= Tiv (ancestor) =

Traditional progenitor of the Tiv people

Tiv is an ancestral figure in the oral traditions of the Tiv people of central Nigeria and is traditionally seen as the source of the Tiv name. In the genealogical tradition, Tiv was the son of Takuruku and Aliwe. He later married Ayaaya and gave birth to Ipusu and Ichongo, who are traditionally regarded as the ancestors of the two main lineages of the Tiv people.

==Traditional genealogy==
Tiv genealogy differs across oral traditions and written records. In the Anyamazenga tradition as described by Cletus A. Lanshima, Anyamazenga had a son called Takuruku, who married Aliwe, and together they gave birth to Tiv. Tiv then married Ayaaya and had four children: Gbe, Anadendem, Ipusu and Ichongo. Gbe is said to be the first son who separated from the family. Anadendem was their only daughter. She was crippled and died without a child, while Ipusu and Ichongo were the sons who later became the principal ancestral line.

A study on the origins of the Tiv nation by Joseph Gbor also concludes that Tiv was the son of Takuruku and Aliwe and later married Ayaaya, with whom he had four children: Gbe, Ipusu, Ichongo, and Anadendem.

A different version, based on the traditions examined by Terngu Sylvanus Nomishan, says that Takuruku married Aliwe and had two sons, Tiv and Uke; Tiv then separated from his family and set up a community with his wife, Ayaaya, who had two sons, Ipusu and Ichongo.

==Ipusu and Ichongo==
Ipusu and Ichongo hold a central position in Tiv genealogical traditions; they are usually considered Tiv's two main sons and, at the same time, the ancestors of the major branches of Tiv society.

According to Tiv oral history, Tiv left his relatives after a disagreement and migrated with his wife and two sons, Ipusu and Ichongo, ultimately settling at Swem. Later traditions link the descendants of the two sons to the main Tiv clan groups in the Benue Valley.

Although scholars disagree on the exact genealogy, these two lineages have always been essential to Tiv social and political structure.

==Migration traditions==
The traditional biography of the Tiv is closely linked to their migration accounts. According to the oral traditions, the ancestral Tiv community migrated through central Africa before arriving in the Middle Benue area. While various versions name Swem as an important ancestral settlement, scholars and Tiv traditions disagree over its exact geographical location.

Archaeological research has used these traditions as evidence to reconstruct Tiv historical memory while also distinguishing them from independently obtained archaeological evidence to reconstruct the historical memory of the Tiv people, particularly accounts concerning their origins, migrations and settlement. Tiv oral traditions include several versions of the Tiv father's identity, such as Takuruku, Awange, and Shon.

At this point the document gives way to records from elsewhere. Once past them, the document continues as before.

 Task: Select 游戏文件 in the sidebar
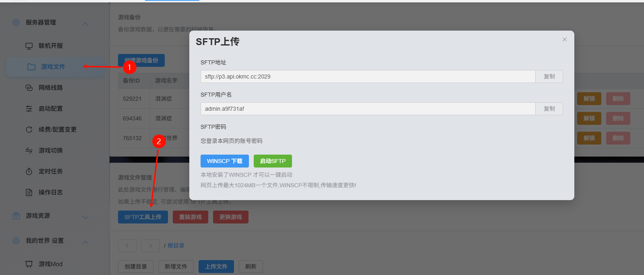click(x=53, y=67)

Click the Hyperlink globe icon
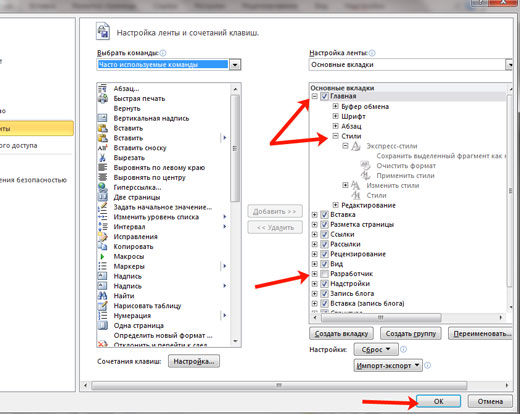coord(102,187)
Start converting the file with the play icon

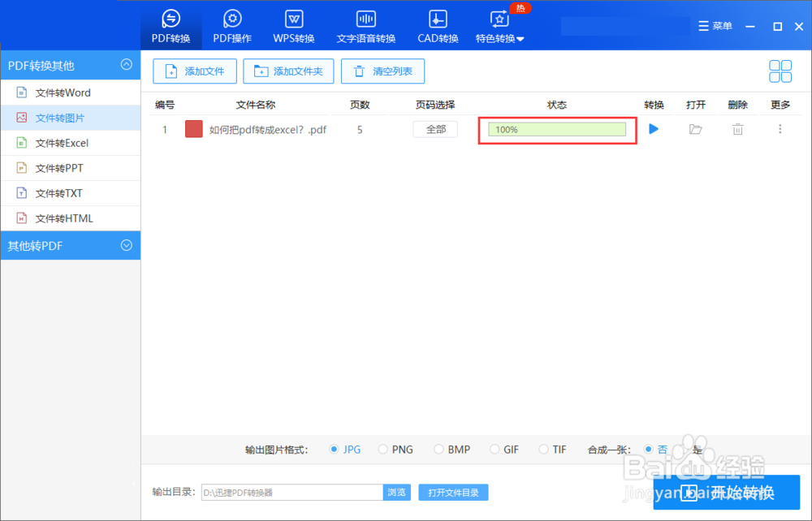point(654,128)
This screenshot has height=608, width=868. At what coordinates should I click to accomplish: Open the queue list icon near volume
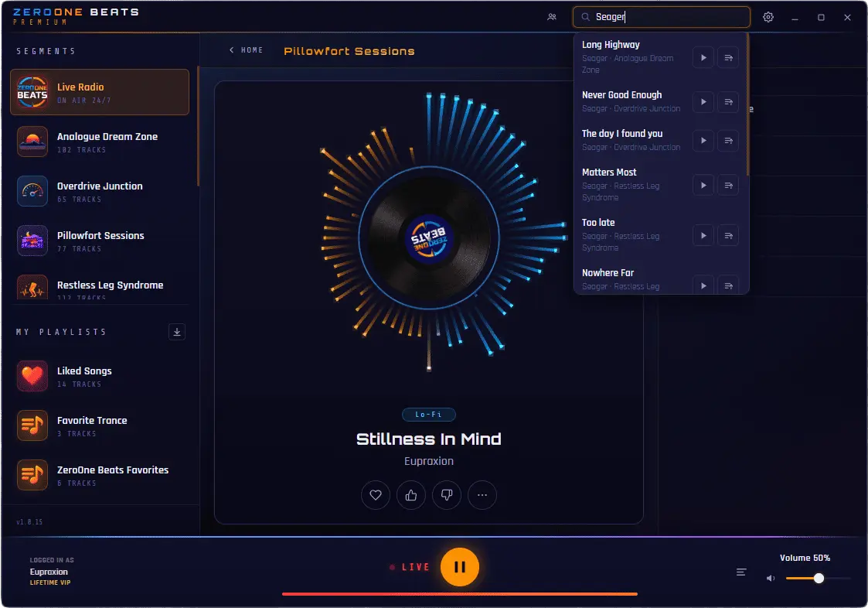pyautogui.click(x=741, y=572)
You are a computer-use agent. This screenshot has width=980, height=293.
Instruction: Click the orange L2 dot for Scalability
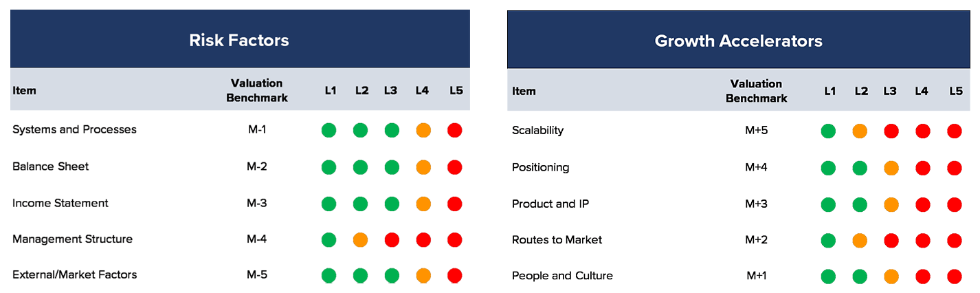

==Variants of the tradition==
The Tiv disagree about the identity of the Tiv's father. In some accounts, he is said to be Takuruku's son, while in others his ancestry is linked to Awange or Shon. Studies of Tiv philosophical traditions note that Takuruku has been interpreted in various ways, including as a human ancestor and, in certain traditions, as not a real historical person.

Versions of Ayaaya also differ. According to the Anyamazenga tradition, Ayaaya is Tiv's wife and the mother of Ipusu and Ichongo, with some versions also including Gbe and Anadendem. In another version, however, the relationship is reversed: Ayaaya is Tiv's mother, and Aliwe is his wife.

These differences stem from the oral nature of Tiv origin myths and ongoing academic discussion of the Tiv people's early history and migration.

==Historical status==
No independent documentary evidence identifies Tiv as a historically distinct individual; he is known mainly through Tiv oral genealogies and origin traditions. As a result, scholars have regarded the accounts of Tiv, together with those of his ancestors and descendants, as traditions that contain elements of Tiv historical memory rather than as a simple documentary biography.

In these traditions, the Tiv hold a central position as the ancestral figure from whom the Tiv people derive their common name and through whose sons, Ipusu and Ichongo, their main genealogical branches are traditionally traced.